Bir Kavram Olarak Kanaat


Creative Commons License

Kanyo İ. B., Öztoprak M.

Selçuk 10. Uluslararası Sosyal Bilimler Kongresi, Konya, Türkiye, 21 - 23 Haziran 2024, ss.962-970

  • Yayın Türü: Bildiri / Tam Metin Bildiri
  • Basıldığı Şehir: Konya
  • Basıldığı Ülke: Türkiye
  • Sayfa Sayıları: ss.962-970
  • Eskişehir Osmangazi Üniversitesi Adresli: Evet

Özet

Dünya nimetleri, varlığı ve yokluğuyla belli düşüncelerin oluşmasına veya yok olmasına vesile olmuştur. Nimet, kanaat, israf, tasarruf vs. bu kabildendir. Birey ve toplumların birçok nimete ulaşmasıyla israfın, yaşananlara bir tepki olarak kanaatkârlığın toplumda makes bulduğu görülmektedir. Kişinin elindeki imkânlarla yetinmeyi bilmesi manasına gelen kanaat hem birey hem de toplumların başkasına muhtaç olmamayı yeğlemesi anlamına gelmektedir. Her bir bireyin başkasına muhtaç olmaması, irade ve kararda serbest kalması, hakkı ve hakikati serbestçe savunabilmesiyle önemlidir. Çalışmamızdaki amaç, kanaate, Kuran-ı Kerim, sünnet, Ehl-i Tasavvuf ve kültürümüzde nasıl yer verildiğini tespit etmektir. Kur’an- Kerîm’de, dünya nimetlerinden ihtiyacı oranınca aşırıya kaçmadan istifade edilip ahirete daha fazla ağırlık vererek yaşama ve eldeki nimetleri ahireti kazanmak için vesile kılma tavsiye edilmektedir. Allah Rasûlü’nün sünnetinde, dünya nimetlerine sade bir hayat temelinde değer verilirken, lüks ve şatafata kapılmadan basit bir hayatı yeğleme ve elindeki imkânlarla hayatını idame ettirme önemsenmektedir.

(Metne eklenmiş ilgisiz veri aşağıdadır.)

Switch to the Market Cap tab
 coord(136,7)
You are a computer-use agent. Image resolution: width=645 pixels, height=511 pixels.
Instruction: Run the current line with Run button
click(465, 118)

O’nun kanaat anlayışı, bir nevi ilahi mesajların somut halini muhtevidir. Ayrıca Hz. Peygamber’in kanaat anlayışı, toplumun ekonomik seviye olarak en alt kesiminin elçide kendisini bulmasına yönelik izleri yansıtır. Bu yön, O’nun kanaat anlayışını tespit açısından calibi dikkattir. Ehl-i Tasavvuf’un kanaat anlayışı, Kur’an ve sünnetten kaynaklı dünyaya mesafe koyma bilgi temelinin daha da geliştirilmesiyle tezahür etmiştir. Zühd anlayışı bu meyandadır. “İlgisiz davranmak”, “rağbet etmemek” anlamlarına gelen zühdü zahitler, dünyadan asgari oranda faydalanmak, oradan alınan güçle ahirete yönelmek manasında anlamışlardır. Anadolu toplumunun Müslüman olduğu düşünüldüğünde kültürümüzdeki kanaat anlayışının büyük oranda belirleyici unsuru din ve tecrübeler olmuştur. Birçok atasözünde kanaatli olanın kazanacağı, olmayanın kaybedeceği anlatılır.